## What to work on
**1)** In the soil segmentation repository page below, translate this sentence into German: "To train the model, a minimum of 32 GB of RAM and a GPU with at least 16 GB of vRAM are needed."
**2)** Answer these questions from the soil segmentation repository page below:
(a) How much RAM is needed at minimum to infer with the deep learning model?
(b) Which two cantons collaborated on the project?
(c) In which Docker container can the productive pipeline be run?

## Extracted text
┏━━

Skip to content

An automated methodology using aerial images to distinguish areas covered by pedological soil from areas comprised of non-soil.

License

Notifications You must be signed in to change notification settings

swiss-territorial-data-lab/proj-soil

Repository files navigation

GitHub repo for the developement of the Automatic Segmentation of Soils

This repo contains the code for the STDL SeB-project - SeB for "Segmentierung des Bodens", automatic segmentation of soils in english - developed in collaboration with the Canton of Fribourg and the Canton of Vaud. The general description of the project is available on the STDL website and the technical report on the tech website.

Hardware requirements

A minimum of 16 GB of RAM and a GPU with at least 5 GB of vRAM are needed to infer with the deep learning (DL) model for segmentation.

To train the model, a minimum of 32 GB of RAM and a GPU with at least 16 GB of vRAM are needed.

Software Requirements

Install Docker to be able to run the Docker config files that will create the environment with all the dependencies.

Hints to use Docker are given in the Running Docker section.

Scripts and Procedure

The scripts/ folder consists of:

  1. Jupyter notebooks that run the pipelines in the correct order using Jupyter's command line interface
  2. The heigvd/ folder that contains the code to run the DL-model of the School of Management and Engineering Vaud (HEIG-VD) and the model itself.
  3. Theutilities/ folder that contains the functions that are used in the pipelines

More info on the content of these folders is given in the Folder Structure section.

Here are the procedures performed during the project:

Some previous developments are documentend within the _model_exploration folder for documentation purposes linked to the tech website, but not for replication ones. You can skip scouting this folder.

Productive Inference

On top of the explorative developments documented in the _model_exploration folder, a productive pipeline (PP) has been put together to upscale the inferences. It can be run in the model-heigvd Docker container.

From the terminal in the GitHub repository, run the command hereafter to set up the container. If issues arise, please consult the Running Docker section.

┗━━

## Dataset extract
┏━━

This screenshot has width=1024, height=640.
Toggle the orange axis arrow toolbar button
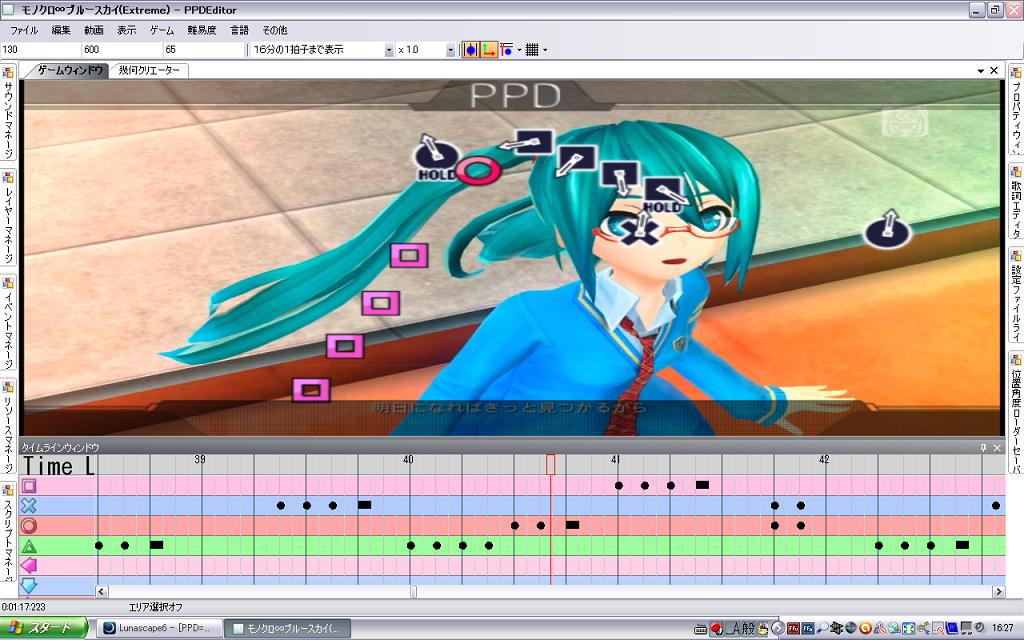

┗━━

## Answers provided
**1)** Um das Modell zu trainieren, werden mindestens 32 GB RAM und eine GPU mit mindestens 16 GB vRAM benötigt.

**2)**
(a) 16 GB
(b) The Canton of Fribourg and the Canton of Vaud
(c) The model-heigvd container